Task brief
Below are records; count the lines among them that include the string "computer", and state only the number.

Saved entries
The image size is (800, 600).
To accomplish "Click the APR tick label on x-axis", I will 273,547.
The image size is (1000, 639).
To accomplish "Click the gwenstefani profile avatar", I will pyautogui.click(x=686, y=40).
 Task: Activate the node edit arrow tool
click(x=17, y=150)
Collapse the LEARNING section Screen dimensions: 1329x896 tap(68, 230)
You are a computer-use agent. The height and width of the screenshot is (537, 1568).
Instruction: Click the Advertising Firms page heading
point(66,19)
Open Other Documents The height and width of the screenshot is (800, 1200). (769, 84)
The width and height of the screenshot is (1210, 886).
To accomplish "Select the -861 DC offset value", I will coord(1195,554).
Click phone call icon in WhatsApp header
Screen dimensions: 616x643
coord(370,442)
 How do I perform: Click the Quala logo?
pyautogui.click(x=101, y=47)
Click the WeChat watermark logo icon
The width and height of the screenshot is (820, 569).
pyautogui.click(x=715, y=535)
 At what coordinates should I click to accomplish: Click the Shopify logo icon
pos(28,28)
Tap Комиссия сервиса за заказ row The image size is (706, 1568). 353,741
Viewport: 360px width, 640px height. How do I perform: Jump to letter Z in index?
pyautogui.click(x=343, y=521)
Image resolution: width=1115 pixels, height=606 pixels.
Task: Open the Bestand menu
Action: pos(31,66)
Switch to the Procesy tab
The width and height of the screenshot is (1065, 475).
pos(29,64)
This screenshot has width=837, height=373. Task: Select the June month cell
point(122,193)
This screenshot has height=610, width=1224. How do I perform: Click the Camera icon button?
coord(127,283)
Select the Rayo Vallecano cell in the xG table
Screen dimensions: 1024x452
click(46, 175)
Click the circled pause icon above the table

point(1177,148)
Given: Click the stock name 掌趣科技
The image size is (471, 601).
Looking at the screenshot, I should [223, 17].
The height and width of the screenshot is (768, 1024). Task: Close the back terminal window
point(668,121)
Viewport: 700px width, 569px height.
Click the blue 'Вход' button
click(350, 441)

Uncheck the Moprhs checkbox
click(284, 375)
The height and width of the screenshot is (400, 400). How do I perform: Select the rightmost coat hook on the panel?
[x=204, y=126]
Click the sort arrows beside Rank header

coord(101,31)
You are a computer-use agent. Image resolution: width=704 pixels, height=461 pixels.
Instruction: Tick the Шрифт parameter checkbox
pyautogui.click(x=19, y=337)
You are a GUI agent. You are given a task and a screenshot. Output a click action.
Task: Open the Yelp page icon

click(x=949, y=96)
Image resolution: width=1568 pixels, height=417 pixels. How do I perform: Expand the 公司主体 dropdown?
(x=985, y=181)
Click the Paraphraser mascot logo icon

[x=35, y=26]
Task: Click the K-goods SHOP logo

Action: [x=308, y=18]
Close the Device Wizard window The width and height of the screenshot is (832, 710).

Result of this task
2